Si, malgré de remarquables exceptions, on peut entretenir de fortes préventions à utiliser un terme aussi englobant que celui de Net Art, il y a en revanche un champ de plus en plus riche de ce qu'on pourrait qualifier d'artisanat internaute. Soulignons que la frontière est souvent ténue entre les deux notions (Bach
se disait artisan). Ce qu'on entend par là, c'est que la conception de sites "fonctionnels", qui n'a (pour l'instant) aucune
prétention artistique, peut-être un lieu d'innovation des plus fertiles en matière de création interactive. Certes, on peut
considérer qu'on est ici plutôt dans le domaine d'une typographie dynamique, mais ce champ de création a évidemment son
unicité par rapport à toutes les autres formes qui l'ont précédé. On note que les sites sur l'art, ou les sites d'artistes, sont
souvent les plus esthétiques. Le site de la Fondation Cartier est toujours intéressant, presqu'autant dans sa construction que par
son contenu.Certaines home pages individuelles peuvent aussi agréablement surprendre, telle celle de cet américain dont le site était
presque totalement abstrait, mélange de journal intime et de recherche esthétique jouant sur l'absurde. Le site est
malheureusement en stase, son créateur « réfléchit à ce qu'il va faire ».Il nous fait patienter avec une collection de liens intéressants, tous plus ou moins liés à l'art du Net (sauf un site marchand étrange). C'est là une occasion de voir un échantillon assez représentatif en la matière, et de démontrer que l'on est souvent tributaire en ligne des goûts des autres...
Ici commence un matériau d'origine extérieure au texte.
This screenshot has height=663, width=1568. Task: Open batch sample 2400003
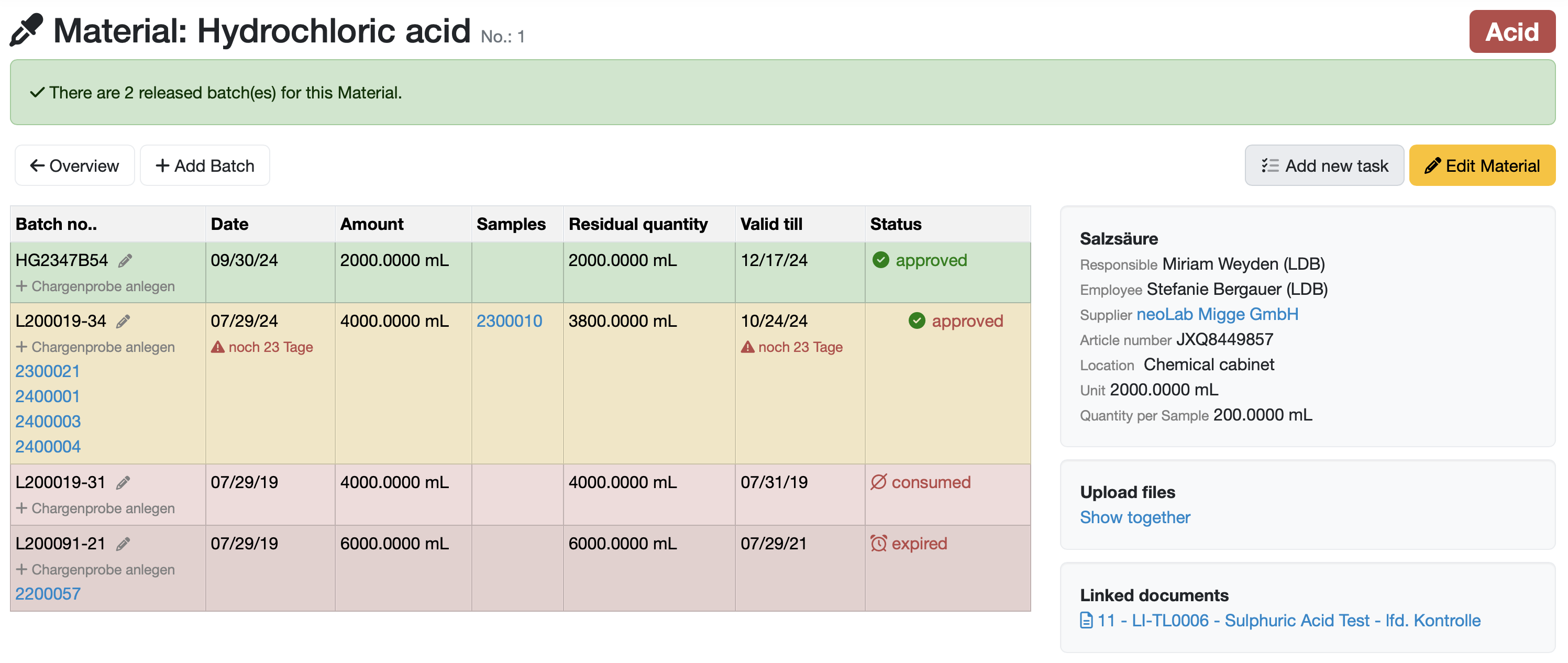[48, 421]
Une compagnie propose ses services pour livrer et installer des oeuvres (physiques) chez les particuliers. Internet comme
promoteur du marché de l'art. [lien disparu]On a un exemple d'art dérisoire, si le mot s'applique : une petite annonce maritale asssez inatendue... Truckzilla eats an airplane.
Cette tendance sympathique au trivial est sans doute majoritaire dans la création en ligne.Protocol Prone, un site-mémoire américain très enthousiaste tente de définir l'Art Net. Son propos n'est pas antithétique avec le notre, dans la mesure où l'auteur met l'accent non tant sur les particularités des oeuvres du Net Art, mais plutôt sur les possibilités offertes pour la communication et la collaboration entre artistes et la diffusion de leurs travaux.
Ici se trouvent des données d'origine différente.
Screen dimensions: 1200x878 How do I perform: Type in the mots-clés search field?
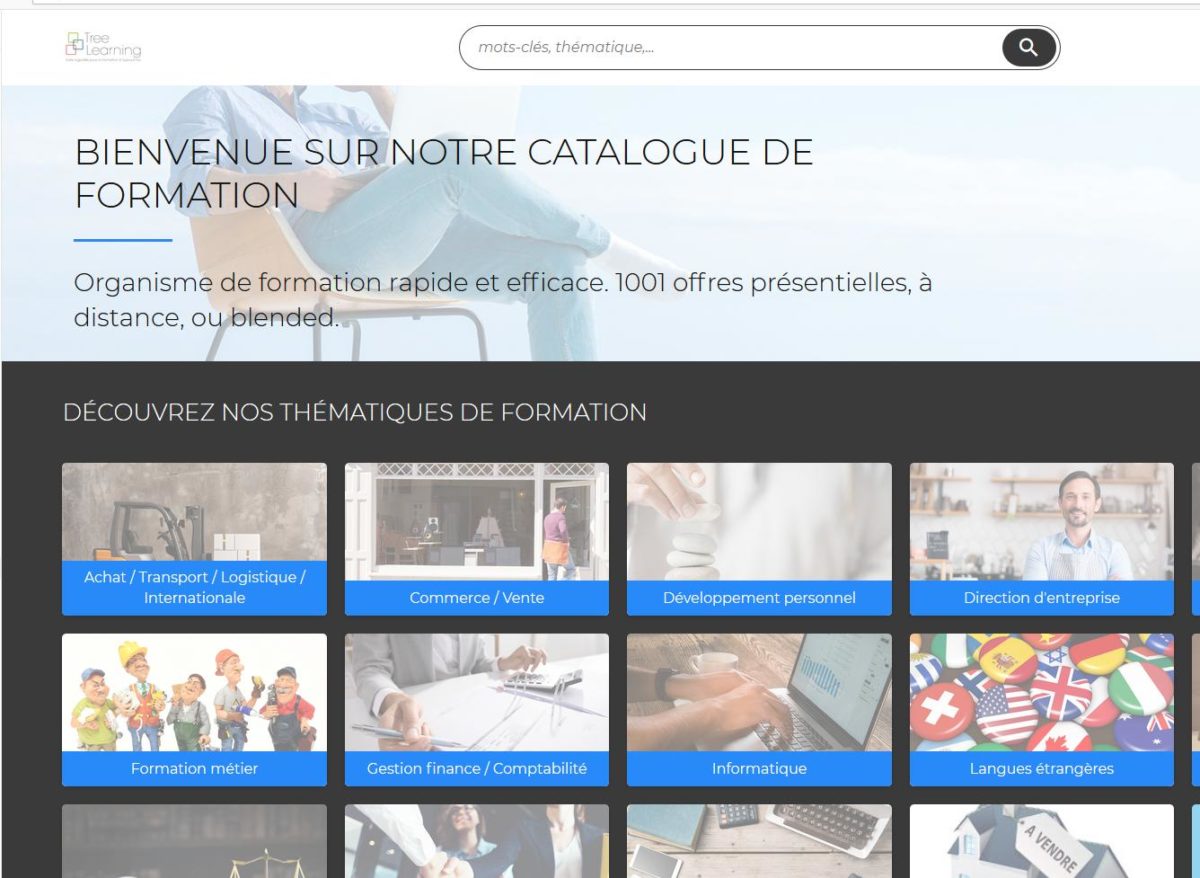730,47
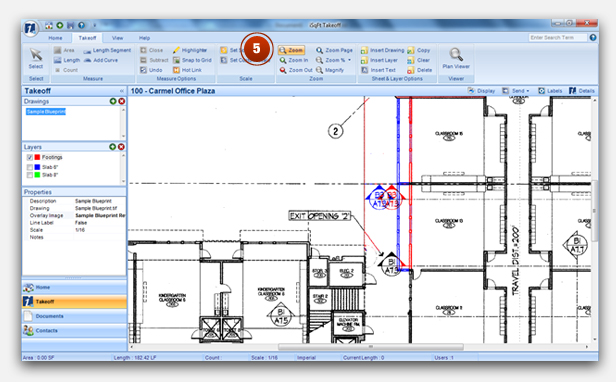Viewport: 616px width, 382px height.
Task: Enable the Slab 6" layer checkbox
Action: click(30, 167)
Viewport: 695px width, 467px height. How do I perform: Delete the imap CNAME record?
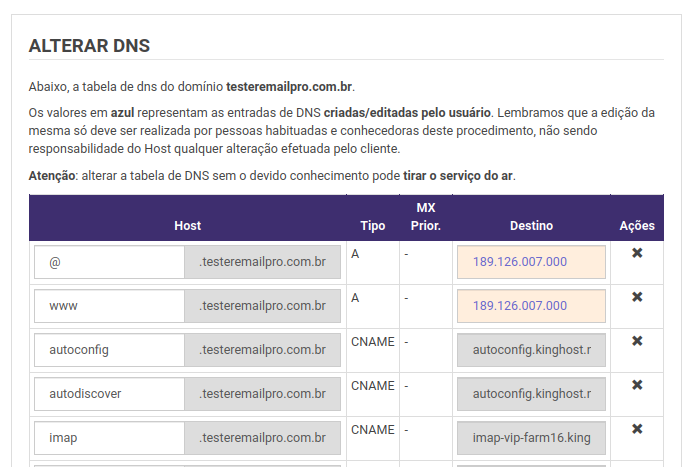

On est, en un mot, dans une perspective très proche du fameux aphorisme de Marshall MacLuhan. Internet est encore principalement un vecteur, et non un corps de techniques, mais cela ne signifie pas qu'il n'ait pas un rôle crucial à jouer pour certains artistes qui n'auraient pu s'exprimer sans lui, ou qui l'auraient fait d'une autre manière.